• [TASK DETAILS] All lines in the data that hold the word "computer" need copying.

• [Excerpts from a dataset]
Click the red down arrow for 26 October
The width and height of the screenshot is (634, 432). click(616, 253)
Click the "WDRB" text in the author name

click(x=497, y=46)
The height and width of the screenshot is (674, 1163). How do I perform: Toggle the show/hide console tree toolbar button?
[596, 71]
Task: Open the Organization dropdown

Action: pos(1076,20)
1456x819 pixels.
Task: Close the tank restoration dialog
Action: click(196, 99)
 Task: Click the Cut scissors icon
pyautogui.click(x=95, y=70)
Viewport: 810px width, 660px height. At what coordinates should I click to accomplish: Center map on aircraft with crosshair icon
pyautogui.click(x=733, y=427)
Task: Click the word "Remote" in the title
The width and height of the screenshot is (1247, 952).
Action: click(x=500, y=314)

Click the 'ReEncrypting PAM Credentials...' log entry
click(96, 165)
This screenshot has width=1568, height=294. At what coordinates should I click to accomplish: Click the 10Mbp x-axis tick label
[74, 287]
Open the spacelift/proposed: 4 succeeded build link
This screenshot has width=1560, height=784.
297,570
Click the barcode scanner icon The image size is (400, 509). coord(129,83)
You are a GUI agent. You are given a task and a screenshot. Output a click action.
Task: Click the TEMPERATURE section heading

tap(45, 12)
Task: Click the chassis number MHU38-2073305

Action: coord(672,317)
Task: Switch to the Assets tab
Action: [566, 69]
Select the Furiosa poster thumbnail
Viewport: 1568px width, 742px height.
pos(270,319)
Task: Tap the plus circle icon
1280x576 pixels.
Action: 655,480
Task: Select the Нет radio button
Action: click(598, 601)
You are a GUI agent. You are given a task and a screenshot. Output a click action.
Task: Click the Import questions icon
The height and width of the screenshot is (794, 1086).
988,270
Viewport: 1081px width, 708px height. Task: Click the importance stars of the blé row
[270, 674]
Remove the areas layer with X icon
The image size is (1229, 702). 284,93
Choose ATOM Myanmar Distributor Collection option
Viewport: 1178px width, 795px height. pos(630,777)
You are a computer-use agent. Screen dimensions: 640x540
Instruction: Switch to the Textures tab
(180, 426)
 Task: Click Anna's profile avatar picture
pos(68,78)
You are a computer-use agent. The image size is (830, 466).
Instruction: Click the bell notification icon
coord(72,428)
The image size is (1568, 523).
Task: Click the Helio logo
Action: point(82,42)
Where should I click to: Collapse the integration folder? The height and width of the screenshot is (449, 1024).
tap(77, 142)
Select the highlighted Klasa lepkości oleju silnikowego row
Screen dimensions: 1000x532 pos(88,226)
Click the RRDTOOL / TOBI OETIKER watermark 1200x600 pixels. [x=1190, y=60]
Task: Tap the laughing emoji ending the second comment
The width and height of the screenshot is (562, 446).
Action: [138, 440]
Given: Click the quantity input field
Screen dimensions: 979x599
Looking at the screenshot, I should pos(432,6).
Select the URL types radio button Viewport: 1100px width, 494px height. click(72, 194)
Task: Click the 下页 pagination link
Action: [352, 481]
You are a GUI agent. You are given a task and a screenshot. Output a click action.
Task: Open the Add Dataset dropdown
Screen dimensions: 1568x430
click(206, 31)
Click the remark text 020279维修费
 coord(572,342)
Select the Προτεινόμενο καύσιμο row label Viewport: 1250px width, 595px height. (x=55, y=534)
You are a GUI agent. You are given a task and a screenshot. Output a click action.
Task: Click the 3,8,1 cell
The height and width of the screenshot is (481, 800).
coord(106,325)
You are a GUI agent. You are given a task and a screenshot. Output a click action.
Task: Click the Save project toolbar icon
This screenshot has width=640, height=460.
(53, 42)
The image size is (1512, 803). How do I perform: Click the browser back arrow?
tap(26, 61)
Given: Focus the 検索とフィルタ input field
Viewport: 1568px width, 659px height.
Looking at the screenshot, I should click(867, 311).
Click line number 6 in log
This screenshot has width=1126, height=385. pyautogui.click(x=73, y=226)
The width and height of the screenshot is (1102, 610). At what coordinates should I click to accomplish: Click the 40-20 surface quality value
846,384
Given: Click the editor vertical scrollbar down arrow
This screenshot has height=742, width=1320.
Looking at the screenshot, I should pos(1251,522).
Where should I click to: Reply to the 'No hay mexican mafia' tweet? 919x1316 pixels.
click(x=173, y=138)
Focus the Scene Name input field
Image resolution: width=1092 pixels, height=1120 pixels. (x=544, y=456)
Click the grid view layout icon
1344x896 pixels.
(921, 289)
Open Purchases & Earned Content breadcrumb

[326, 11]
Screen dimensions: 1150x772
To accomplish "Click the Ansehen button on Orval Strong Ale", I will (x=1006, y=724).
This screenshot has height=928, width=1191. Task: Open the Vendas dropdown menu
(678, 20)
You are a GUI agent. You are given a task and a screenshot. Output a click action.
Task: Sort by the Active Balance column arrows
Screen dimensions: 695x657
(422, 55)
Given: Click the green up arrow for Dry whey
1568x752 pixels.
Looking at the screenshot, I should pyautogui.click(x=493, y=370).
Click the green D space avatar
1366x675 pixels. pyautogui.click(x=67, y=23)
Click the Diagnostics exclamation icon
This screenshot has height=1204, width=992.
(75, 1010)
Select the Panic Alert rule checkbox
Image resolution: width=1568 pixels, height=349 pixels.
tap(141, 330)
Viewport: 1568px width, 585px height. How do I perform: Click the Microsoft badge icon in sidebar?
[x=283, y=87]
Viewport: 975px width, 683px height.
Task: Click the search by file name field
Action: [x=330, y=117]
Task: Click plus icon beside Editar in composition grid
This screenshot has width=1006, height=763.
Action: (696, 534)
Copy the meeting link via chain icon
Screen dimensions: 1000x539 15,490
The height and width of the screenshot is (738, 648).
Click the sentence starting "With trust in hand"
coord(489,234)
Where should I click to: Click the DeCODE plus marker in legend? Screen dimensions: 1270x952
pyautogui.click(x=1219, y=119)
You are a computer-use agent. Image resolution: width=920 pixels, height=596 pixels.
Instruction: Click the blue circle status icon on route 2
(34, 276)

• [TASK OUTPUT]
You are a computer-use agent. Screen dimensions: 640x540
You are a computer-use agent. The image size is (830, 466).
You are a computer-use agent. Image resolution: width=920 pixels, height=596 pixels.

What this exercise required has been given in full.